Hm, there could definitely be something to this. The prospect of all-out brutal street brawls with dozens of Pokémon coming at you in quick order doesn't quite match the tone of the trailers so far, but then again, we never saw the Noble Electrode fight coming from the first Legends Arceus trailers either.I'm going to give a counter-argument.
You need to think outside of the box.
Legends Arceus isn't an exploration game. It's a collectathon with Mobile Game Quests. The map is there simply to spread out the Pokemon and then you find them and do mobile game quests, usually repetitive, in order to complete goals and Level Up. That is something that could easily be done with levels like these small Wild Areas in Lumiose City.

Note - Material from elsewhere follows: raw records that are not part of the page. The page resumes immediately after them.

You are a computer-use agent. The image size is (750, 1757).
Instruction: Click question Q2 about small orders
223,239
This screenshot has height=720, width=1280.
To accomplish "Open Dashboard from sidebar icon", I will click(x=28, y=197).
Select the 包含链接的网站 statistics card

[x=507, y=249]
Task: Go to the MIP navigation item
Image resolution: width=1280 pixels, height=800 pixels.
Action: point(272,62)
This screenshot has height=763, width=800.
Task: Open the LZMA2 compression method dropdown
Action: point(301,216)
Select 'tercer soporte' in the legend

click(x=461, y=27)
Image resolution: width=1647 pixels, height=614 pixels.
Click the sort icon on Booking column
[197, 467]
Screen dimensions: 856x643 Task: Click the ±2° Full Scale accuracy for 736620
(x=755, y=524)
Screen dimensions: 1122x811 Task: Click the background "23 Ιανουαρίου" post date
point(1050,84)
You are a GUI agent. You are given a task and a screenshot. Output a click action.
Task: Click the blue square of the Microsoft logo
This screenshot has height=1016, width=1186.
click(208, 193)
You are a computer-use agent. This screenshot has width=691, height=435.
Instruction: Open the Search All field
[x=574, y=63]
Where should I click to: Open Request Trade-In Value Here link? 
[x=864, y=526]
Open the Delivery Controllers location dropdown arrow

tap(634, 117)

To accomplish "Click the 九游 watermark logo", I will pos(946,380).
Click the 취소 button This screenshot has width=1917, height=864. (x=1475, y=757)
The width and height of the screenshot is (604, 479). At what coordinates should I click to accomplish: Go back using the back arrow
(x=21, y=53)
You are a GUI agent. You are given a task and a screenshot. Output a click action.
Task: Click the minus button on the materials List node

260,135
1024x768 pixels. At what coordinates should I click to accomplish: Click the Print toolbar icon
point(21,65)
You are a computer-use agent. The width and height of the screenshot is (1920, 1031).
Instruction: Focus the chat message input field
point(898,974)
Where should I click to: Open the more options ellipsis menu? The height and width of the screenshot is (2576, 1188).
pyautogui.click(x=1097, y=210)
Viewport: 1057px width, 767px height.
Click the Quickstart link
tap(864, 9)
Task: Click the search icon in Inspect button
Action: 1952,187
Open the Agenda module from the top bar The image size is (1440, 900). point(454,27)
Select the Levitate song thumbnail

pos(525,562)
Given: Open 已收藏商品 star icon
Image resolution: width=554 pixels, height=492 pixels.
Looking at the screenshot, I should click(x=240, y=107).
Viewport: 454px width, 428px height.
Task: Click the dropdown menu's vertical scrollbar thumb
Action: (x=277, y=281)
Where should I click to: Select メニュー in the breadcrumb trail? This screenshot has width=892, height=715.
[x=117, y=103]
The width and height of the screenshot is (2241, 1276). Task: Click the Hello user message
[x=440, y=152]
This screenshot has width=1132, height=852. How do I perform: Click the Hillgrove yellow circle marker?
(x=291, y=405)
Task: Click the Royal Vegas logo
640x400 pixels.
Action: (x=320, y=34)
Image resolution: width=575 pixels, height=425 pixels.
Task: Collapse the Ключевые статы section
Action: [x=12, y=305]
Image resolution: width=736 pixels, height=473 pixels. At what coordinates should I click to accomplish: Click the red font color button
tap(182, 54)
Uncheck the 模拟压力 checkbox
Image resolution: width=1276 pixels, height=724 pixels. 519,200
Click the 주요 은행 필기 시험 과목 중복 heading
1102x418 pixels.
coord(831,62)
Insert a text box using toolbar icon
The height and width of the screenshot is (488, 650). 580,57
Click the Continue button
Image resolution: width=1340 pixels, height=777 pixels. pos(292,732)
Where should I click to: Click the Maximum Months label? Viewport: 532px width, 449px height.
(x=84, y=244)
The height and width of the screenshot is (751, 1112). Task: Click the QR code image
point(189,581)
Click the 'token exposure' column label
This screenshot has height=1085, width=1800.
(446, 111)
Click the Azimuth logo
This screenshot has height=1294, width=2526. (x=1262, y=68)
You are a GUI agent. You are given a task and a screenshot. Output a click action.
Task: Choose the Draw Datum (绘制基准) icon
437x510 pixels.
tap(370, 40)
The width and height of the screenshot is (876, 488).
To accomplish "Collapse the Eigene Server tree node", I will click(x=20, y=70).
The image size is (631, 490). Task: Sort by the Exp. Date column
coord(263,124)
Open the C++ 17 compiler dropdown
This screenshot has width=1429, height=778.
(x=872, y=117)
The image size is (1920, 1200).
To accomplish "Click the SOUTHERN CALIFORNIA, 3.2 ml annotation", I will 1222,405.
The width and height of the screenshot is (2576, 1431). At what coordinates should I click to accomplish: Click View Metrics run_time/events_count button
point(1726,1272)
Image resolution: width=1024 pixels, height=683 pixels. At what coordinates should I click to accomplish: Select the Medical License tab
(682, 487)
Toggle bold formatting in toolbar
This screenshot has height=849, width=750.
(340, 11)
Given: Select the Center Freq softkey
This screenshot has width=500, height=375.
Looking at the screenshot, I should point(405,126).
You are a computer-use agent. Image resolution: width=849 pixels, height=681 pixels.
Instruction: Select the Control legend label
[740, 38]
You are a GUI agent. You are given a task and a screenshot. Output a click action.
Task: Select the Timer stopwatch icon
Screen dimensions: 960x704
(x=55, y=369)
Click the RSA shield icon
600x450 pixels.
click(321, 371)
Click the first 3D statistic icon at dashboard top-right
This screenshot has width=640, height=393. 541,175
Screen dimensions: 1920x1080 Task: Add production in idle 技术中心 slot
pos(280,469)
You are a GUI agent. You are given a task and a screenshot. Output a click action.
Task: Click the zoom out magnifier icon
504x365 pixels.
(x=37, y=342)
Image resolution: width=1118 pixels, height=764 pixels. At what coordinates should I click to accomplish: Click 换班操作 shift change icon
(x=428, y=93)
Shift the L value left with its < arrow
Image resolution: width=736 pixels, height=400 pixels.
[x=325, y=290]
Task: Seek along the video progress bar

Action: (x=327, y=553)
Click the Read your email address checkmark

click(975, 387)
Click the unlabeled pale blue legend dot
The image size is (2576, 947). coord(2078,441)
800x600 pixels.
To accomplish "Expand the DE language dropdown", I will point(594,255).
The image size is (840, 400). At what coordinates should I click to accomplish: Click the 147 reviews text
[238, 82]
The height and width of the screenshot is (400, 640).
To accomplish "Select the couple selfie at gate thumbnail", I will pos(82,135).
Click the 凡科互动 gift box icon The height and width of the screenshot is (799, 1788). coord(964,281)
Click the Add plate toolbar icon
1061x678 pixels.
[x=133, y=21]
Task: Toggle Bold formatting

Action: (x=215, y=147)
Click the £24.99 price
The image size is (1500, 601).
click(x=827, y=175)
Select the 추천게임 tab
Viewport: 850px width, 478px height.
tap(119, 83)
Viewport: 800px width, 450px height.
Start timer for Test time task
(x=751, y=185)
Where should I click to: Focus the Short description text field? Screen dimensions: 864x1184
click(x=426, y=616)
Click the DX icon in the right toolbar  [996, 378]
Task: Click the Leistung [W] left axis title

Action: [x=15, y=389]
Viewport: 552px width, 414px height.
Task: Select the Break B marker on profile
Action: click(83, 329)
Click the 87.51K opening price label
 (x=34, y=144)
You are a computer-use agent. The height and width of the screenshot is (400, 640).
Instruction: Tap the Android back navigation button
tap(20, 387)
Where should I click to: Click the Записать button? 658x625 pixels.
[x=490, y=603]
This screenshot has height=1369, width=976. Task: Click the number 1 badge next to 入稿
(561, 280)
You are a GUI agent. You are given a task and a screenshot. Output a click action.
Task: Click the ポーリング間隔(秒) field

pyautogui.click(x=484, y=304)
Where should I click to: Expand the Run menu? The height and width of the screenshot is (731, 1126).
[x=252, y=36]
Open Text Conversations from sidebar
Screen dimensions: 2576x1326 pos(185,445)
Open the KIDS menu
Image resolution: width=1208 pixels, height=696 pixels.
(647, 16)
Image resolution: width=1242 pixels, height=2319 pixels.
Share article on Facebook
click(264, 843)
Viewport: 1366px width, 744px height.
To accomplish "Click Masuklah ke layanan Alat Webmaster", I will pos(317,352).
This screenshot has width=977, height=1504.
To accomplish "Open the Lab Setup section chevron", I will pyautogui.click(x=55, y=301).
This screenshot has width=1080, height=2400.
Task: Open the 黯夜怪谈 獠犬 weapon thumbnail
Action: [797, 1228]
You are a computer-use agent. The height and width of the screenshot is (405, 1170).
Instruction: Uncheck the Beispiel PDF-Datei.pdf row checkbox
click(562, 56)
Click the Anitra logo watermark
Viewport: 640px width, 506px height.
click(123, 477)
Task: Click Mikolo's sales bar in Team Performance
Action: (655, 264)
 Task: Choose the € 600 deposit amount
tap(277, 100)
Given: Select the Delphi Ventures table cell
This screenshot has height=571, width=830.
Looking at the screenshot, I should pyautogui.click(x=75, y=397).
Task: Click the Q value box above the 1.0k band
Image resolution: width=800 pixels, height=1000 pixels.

For instance, the Distortion Rifts in Legends Arceus are some of the tightest bits of gameplay since for a short while you can accomplish basically every major part of the game loop, plenty of rare Pokemon (some of which exclusive here) and constant battling, catching, rare items, etc. From a game design perspective, if you wanted to focus in on that addictive loop rather than exploration (which seems feasible to me), skipping the more open world and just stripping it down into essentially areas where those are constant seems pretty reasonable to me.
Where Legends Arceus was about catching, clearly this game actually is about Battling. Defeating Wild Pokemon doesn't come at the cost of failing to catch them, and we see that battles can go very quickly with short clips of Pokemon being defeated fast. With the camera angle and the speed of this ARPG combat, these small areas could easily become chaotic arenas with the player running around fighting new Pokemon as they spawn and getting items and more.
Legends ZA doesn't need exploration to follow the game design of Legends Arceus. Because all Legends Arceus is is a skinnerbox dressed up in an open zone. And I say that as someone that likes it. The only purpose exploration serves is to find where the Mobile Game Quest NPCs are and repeat the actions on them until you've finished your real goal- crunching numbers and making for a satisfying report sheet with dozens of tasks completed in one session.
I was also thinking that the game could be more story-driven as an alternative to exploration. The official site suggests you will be tackling all sorts of incidents, after all. But then I had a hard time fitting in the gameplay loop of catching wild Pokémon, which you will presumably be doing by the dozen at some point. It's not like you could feasibly rush to a crime scene to investigate, only to be met with the task of catching 20 Fletchling, or something like that. A story-driven approach like that would be more at home in the Detective Pikachu games, rather than one where you are explicitly playing as a Pokémon trainer.